====== Data to examine

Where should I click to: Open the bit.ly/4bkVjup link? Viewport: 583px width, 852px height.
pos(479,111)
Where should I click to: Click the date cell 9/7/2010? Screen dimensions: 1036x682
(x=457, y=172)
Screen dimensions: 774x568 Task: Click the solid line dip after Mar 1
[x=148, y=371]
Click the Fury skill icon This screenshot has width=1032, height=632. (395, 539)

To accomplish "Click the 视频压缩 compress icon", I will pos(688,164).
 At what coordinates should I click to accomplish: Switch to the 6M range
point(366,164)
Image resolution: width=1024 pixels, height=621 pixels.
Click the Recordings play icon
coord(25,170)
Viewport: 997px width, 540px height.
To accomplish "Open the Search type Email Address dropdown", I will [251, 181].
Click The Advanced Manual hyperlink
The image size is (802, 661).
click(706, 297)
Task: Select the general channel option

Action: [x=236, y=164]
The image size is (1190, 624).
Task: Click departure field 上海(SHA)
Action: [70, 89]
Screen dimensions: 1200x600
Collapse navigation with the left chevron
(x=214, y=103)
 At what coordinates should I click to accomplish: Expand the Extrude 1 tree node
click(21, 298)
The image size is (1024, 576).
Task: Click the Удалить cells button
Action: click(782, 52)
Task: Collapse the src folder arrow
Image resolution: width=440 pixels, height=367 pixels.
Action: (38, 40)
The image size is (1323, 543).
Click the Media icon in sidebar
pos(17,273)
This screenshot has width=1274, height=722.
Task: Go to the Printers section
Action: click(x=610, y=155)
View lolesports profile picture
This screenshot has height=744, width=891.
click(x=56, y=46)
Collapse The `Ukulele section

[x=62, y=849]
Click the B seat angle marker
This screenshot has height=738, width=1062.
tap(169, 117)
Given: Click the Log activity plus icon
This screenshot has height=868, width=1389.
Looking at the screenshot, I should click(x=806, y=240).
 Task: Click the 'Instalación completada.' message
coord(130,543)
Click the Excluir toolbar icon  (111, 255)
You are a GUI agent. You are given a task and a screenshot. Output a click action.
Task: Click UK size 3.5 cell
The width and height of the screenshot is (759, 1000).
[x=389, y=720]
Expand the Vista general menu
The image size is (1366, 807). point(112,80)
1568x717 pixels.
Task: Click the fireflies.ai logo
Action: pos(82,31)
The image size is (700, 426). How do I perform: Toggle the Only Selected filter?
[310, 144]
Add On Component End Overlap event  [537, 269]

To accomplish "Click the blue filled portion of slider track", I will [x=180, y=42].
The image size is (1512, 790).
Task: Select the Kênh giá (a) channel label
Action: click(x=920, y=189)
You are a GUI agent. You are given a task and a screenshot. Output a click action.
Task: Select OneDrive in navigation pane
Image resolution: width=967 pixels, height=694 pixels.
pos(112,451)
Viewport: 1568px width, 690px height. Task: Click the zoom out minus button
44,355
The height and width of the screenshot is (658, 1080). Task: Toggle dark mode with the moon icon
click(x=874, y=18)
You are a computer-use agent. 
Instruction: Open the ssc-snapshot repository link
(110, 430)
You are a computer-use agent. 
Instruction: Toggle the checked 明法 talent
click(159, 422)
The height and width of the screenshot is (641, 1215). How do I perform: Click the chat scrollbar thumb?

============

• **Problem statement**:
Copy out all of the lines above exactly.

• **Written reply**:
Where should I click to: Open the bit.ly/4bkVjup link? Viewport: 583px width, 852px height.
pos(479,111)
Where should I click to: Click the date cell 9/7/2010? Screen dimensions: 1036x682
(x=457, y=172)
Screen dimensions: 774x568 Task: Click the solid line dip after Mar 1
[x=148, y=371]
Click the Fury skill icon This screenshot has width=1032, height=632. (395, 539)

To accomplish "Click the 视频压缩 compress icon", I will pos(688,164).
 At what coordinates should I click to accomplish: Switch to the 6M range
point(366,164)
Image resolution: width=1024 pixels, height=621 pixels.
Click the Recordings play icon
coord(25,170)
Viewport: 997px width, 540px height.
To accomplish "Open the Search type Email Address dropdown", I will [251, 181].
Click The Advanced Manual hyperlink
The image size is (802, 661).
click(706, 297)
Task: Select the general channel option

Action: [x=236, y=164]
The image size is (1190, 624).
Task: Click departure field 上海(SHA)
Action: [70, 89]
Screen dimensions: 1200x600
Collapse navigation with the left chevron
(x=214, y=103)
 At what coordinates should I click to accomplish: Expand the Extrude 1 tree node
click(21, 298)
The image size is (1024, 576).
Task: Click the Удалить cells button
Action: click(782, 52)
Task: Collapse the src folder arrow
Image resolution: width=440 pixels, height=367 pixels.
Action: (38, 40)
The image size is (1323, 543).
Click the Media icon in sidebar
pos(17,273)
This screenshot has width=1274, height=722.
Task: Go to the Printers section
Action: click(x=610, y=155)
View lolesports profile picture
This screenshot has height=744, width=891.
click(x=56, y=46)
Collapse The `Ukulele section

[x=62, y=849]
Click the B seat angle marker
This screenshot has height=738, width=1062.
tap(169, 117)
Given: Click the Log activity plus icon
This screenshot has height=868, width=1389.
Looking at the screenshot, I should click(x=806, y=240).
 Task: Click the 'Instalación completada.' message
coord(130,543)
Click the Excluir toolbar icon  (111, 255)
You are a GUI agent. You are given a task and a screenshot. Output a click action.
Task: Click UK size 3.5 cell
The width and height of the screenshot is (759, 1000).
[x=389, y=720]
Expand the Vista general menu
The image size is (1366, 807). point(112,80)
1568x717 pixels.
Task: Click the fireflies.ai logo
Action: pos(82,31)
The image size is (700, 426). How do I perform: Toggle the Only Selected filter?
[310, 144]
Add On Component End Overlap event  [537, 269]

To accomplish "Click the blue filled portion of slider track", I will [x=180, y=42].
The image size is (1512, 790).
Task: Select the Kênh giá (a) channel label
Action: click(x=920, y=189)
You are a GUI agent. You are given a task and a screenshot. Output a click action.
Task: Select OneDrive in navigation pane
Image resolution: width=967 pixels, height=694 pixels.
pos(112,451)
Viewport: 1568px width, 690px height. Task: Click the zoom out minus button
44,355
The height and width of the screenshot is (658, 1080). Task: Toggle dark mode with the moon icon
click(x=874, y=18)
You are a computer-use agent. 
Instruction: Open the ssc-snapshot repository link
(110, 430)
You are a computer-use agent. 
Instruction: Toggle the checked 明法 talent
click(159, 422)
The height and width of the screenshot is (641, 1215). How do I perform: Click the chat scrollbar thumb?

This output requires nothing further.